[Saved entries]
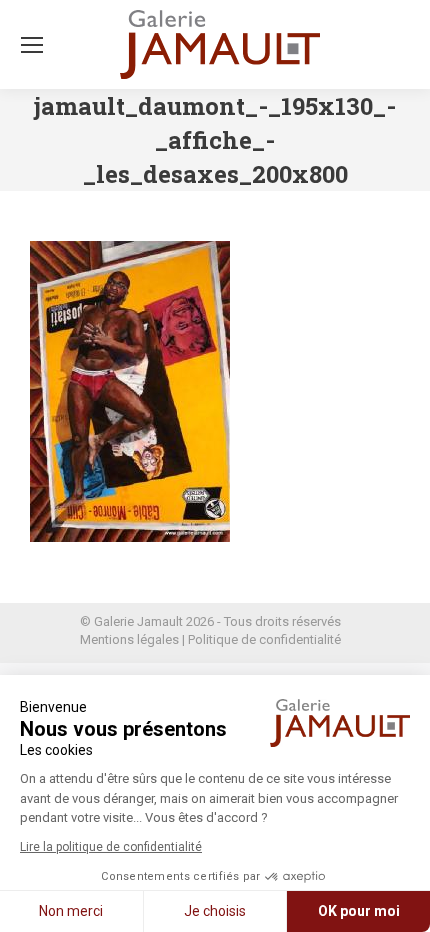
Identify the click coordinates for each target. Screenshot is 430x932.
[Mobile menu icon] (32, 45)
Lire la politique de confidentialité (111, 847)
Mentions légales (129, 639)
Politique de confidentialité (264, 639)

## Activity
Are you able to set down all the lines above exactly, without any pictures?

## Exercise solution
Identify the click coordinates for each target. Screenshot is 430x932.
[Mobile menu icon] (32, 45)
Lire la politique de confidentialité (111, 847)
Mentions légales (129, 639)
Politique de confidentialité (264, 639)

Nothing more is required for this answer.